Your answer should reproduce the full set of records exactly as given.

### DATA SUPPLIED

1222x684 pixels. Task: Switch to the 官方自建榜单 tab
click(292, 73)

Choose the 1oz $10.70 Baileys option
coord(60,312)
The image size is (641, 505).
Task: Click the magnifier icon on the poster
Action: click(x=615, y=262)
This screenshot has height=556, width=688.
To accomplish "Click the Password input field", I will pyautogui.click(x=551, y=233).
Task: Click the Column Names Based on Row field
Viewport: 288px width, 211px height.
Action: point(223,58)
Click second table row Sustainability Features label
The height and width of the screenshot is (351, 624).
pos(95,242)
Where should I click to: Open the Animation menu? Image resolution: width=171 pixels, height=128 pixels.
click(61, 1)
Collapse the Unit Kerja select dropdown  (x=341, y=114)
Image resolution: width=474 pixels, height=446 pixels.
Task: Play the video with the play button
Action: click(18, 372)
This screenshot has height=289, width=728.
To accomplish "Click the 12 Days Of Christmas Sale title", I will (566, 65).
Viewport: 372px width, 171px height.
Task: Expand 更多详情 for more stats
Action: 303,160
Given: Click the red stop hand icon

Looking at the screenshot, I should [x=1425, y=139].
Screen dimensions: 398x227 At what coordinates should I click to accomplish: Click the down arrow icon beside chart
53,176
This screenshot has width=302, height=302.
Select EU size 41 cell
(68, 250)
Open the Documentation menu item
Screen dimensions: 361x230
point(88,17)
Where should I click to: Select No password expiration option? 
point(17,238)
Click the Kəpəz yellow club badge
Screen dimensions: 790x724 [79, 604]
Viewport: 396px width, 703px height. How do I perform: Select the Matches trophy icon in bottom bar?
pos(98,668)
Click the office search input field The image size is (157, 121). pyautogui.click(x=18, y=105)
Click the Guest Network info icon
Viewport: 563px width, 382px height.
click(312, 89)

######

- RESULT OF THIS EXERCISE -
1222x684 pixels. Task: Switch to the 官方自建榜单 tab
click(292, 73)

Choose the 1oz $10.70 Baileys option
coord(60,312)
The image size is (641, 505).
Task: Click the magnifier icon on the poster
Action: click(x=615, y=262)
This screenshot has height=556, width=688.
To accomplish "Click the Password input field", I will pyautogui.click(x=551, y=233).
Task: Click the Column Names Based on Row field
Viewport: 288px width, 211px height.
Action: point(223,58)
Click second table row Sustainability Features label
The height and width of the screenshot is (351, 624).
pos(95,242)
Where should I click to: Open the Animation menu? Image resolution: width=171 pixels, height=128 pixels.
click(61, 1)
Collapse the Unit Kerja select dropdown  (x=341, y=114)
Image resolution: width=474 pixels, height=446 pixels.
Task: Play the video with the play button
Action: click(18, 372)
This screenshot has height=289, width=728.
To accomplish "Click the 12 Days Of Christmas Sale title", I will (566, 65).
Viewport: 372px width, 171px height.
Task: Expand 更多详情 for more stats
Action: 303,160
Given: Click the red stop hand icon

Looking at the screenshot, I should [x=1425, y=139].
Screen dimensions: 398x227 At what coordinates should I click to accomplish: Click the down arrow icon beside chart
53,176
This screenshot has width=302, height=302.
Select EU size 41 cell
(68, 250)
Open the Documentation menu item
Screen dimensions: 361x230
point(88,17)
Where should I click to: Select No password expiration option? 
point(17,238)
Click the Kəpəz yellow club badge
Screen dimensions: 790x724 [79, 604]
Viewport: 396px width, 703px height. How do I perform: Select the Matches trophy icon in bottom bar?
pos(98,668)
Click the office search input field The image size is (157, 121). pyautogui.click(x=18, y=105)
Click the Guest Network info icon
Viewport: 563px width, 382px height.
click(312, 89)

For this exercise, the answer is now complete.